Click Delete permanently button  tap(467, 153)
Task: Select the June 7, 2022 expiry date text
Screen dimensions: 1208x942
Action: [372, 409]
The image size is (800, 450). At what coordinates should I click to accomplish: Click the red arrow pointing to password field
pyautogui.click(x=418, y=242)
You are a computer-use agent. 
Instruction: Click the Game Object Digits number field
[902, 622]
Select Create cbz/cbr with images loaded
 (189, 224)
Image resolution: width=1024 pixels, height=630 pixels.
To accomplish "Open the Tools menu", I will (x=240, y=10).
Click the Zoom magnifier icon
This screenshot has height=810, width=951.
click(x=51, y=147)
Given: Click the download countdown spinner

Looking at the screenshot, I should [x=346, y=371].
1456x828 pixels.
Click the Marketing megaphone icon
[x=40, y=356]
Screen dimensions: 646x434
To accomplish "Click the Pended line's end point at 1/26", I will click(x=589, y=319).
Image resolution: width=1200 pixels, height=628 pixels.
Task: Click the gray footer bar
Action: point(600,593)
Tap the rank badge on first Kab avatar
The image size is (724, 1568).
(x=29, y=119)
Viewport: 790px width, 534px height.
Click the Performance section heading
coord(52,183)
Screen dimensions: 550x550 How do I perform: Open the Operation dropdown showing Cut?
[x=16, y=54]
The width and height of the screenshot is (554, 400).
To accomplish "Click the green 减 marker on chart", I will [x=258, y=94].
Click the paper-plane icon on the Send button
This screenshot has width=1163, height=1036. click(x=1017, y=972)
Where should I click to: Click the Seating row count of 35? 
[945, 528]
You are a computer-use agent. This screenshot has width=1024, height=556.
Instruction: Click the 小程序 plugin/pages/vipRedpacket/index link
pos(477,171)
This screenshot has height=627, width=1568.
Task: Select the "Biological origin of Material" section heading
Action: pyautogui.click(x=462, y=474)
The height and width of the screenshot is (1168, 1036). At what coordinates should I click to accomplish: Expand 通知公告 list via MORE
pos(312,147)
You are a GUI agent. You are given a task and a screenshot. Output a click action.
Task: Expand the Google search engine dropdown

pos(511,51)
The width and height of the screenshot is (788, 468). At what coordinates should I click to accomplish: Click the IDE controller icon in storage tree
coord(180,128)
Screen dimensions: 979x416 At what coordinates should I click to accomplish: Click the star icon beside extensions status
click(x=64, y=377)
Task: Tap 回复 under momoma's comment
•••••
● What the task asks
Each of the records should be retyped exactly.

● Finished exercise
Click Delete permanently button  tap(467, 153)
Task: Select the June 7, 2022 expiry date text
Screen dimensions: 1208x942
Action: [372, 409]
The image size is (800, 450). At what coordinates should I click to accomplish: Click the red arrow pointing to password field
pyautogui.click(x=418, y=242)
You are a computer-use agent. 
Instruction: Click the Game Object Digits number field
[902, 622]
Select Create cbz/cbr with images loaded
 (189, 224)
Image resolution: width=1024 pixels, height=630 pixels.
To accomplish "Open the Tools menu", I will (x=240, y=10).
Click the Zoom magnifier icon
This screenshot has height=810, width=951.
click(x=51, y=147)
Given: Click the download countdown spinner

Looking at the screenshot, I should [x=346, y=371].
1456x828 pixels.
Click the Marketing megaphone icon
[x=40, y=356]
Screen dimensions: 646x434
To accomplish "Click the Pended line's end point at 1/26", I will click(x=589, y=319).
Image resolution: width=1200 pixels, height=628 pixels.
Task: Click the gray footer bar
Action: point(600,593)
Tap the rank badge on first Kab avatar
The image size is (724, 1568).
(x=29, y=119)
Viewport: 790px width, 534px height.
Click the Performance section heading
coord(52,183)
Screen dimensions: 550x550 How do I perform: Open the Operation dropdown showing Cut?
[x=16, y=54]
The width and height of the screenshot is (554, 400).
To accomplish "Click the green 减 marker on chart", I will [x=258, y=94].
Click the paper-plane icon on the Send button
This screenshot has width=1163, height=1036. click(x=1017, y=972)
Where should I click to: Click the Seating row count of 35? 
[945, 528]
You are a computer-use agent. This screenshot has width=1024, height=556.
Instruction: Click the 小程序 plugin/pages/vipRedpacket/index link
pos(477,171)
This screenshot has height=627, width=1568.
Task: Select the "Biological origin of Material" section heading
Action: pyautogui.click(x=462, y=474)
The height and width of the screenshot is (1168, 1036). At what coordinates should I click to accomplish: Expand 通知公告 list via MORE
pos(312,147)
You are a GUI agent. You are given a task and a screenshot. Output a click action.
Task: Expand the Google search engine dropdown

pos(511,51)
The width and height of the screenshot is (788, 468). At what coordinates should I click to accomplish: Click the IDE controller icon in storage tree
coord(180,128)
Screen dimensions: 979x416 At what coordinates should I click to accomplish: Click the star icon beside extensions status
click(x=64, y=377)
Task: Tap 回复 under momoma's comment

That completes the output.